As a developer or private owner of any parking facility, whether large or small, many of you face the same dilemma: a need for more revenue and greater client participation. The two are linked.
Recent years have seen a decline in carpark usage. Fortunately, we are now seeing growth once again as the economy slowly rebounds. Many owners delegate their property to parking operators to manage for a fee. But accommodating growth during hard times is complicated, ever-changing and requires new thinking.
Is everyone aggressively keeping up with the times? I don’t think so. Owners should take a greater interest in their operations, understanding the real worth and potential of their parking facility. Always ask: Can more be done to maximize profit and client convenience?
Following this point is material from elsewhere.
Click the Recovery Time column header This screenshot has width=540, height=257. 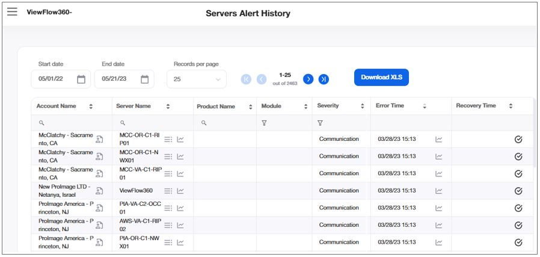point(476,106)
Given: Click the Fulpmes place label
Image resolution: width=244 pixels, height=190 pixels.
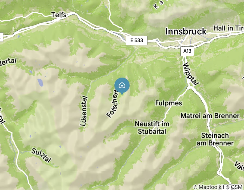Looking at the screenshot, I should (169, 103).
The answer is, absolutely!
Only you can decide if your facilities are underutilized.
Since change is not always comfortable or easy, more often than not resistance comes from within an organization and not from customers using the facility.
One has always been able to improve operations. After all, we are in the people business, and in any well-run enterprise, it always comes down to how well the people are running it, and there’s always room for improvements somewhere.
Continual improvement can always be achieved as long as we stay focused and push for more new ideas.
Change is scary. Will it upset my customer base? Do they all have credit cards? Will change cause my friends to lose their jobs? Is advertising appropriate? Will I get a return on my investment?
The parking industry has proved, through statistical analyses, the benefits in saving operational money and improving speed
of throughput.
The following is an overview of nine parking services or applications that have proven able to generate additional revenue and customer satisfaction wherever they have been implemented and, at a minimum, should be explored further by you as the owner.
(Short articles such as this limit our ability to get into too much detail. Still, I wish to just open a new avenue of thought to be considered. There’s always time to get additional details if any one of these suggestions captures your fancy.)

Consider using pay-on-foot stations: POF machines, installed in lobbies, for example, process patrons four or five times faster at the point of exit than exit cashiers do. That’s why so many airports use them; these machines have virtually eliminated long lines. They tend to work 24/7, seldom make costly mistakes, avoid arguments, and guarantee that all money is accounted for.
In most cases, they pay for themselves in under two years, if you factor in all labor costs and fringe benefits that they save.
POF stations are merely one way to increase revenues. The problem is, you’ll never know how much more revenue will be generated or if your patrons will prefer POF until they try them. Folks have acclimated to ATMs and self-services, so why not POF?

Another great service is web based reservations. Most all parking operations have a website these days, but are you making full use of it? The traveler today is married to the Internet. They also are more than willing to pay a premium (as much as 20% more) for a guaranteed spot to park when they get there. Being able to reserve a premium parking space in advance from the comfort of home or office is a welcome advancement that can generate additional revenue for any owner or municipality, all the while providing greater convenience.
Aside from collect money for spaces well in advance the single biggest advantage seldom discussed and often not realized is that for the first time ever, owners can manage their operations well into the future. You have the capacity to know if your garage will be empty or full a week or month from now, and can do something now about the outcome. You can try to fill it through promotions if need be, again maximizing revenues.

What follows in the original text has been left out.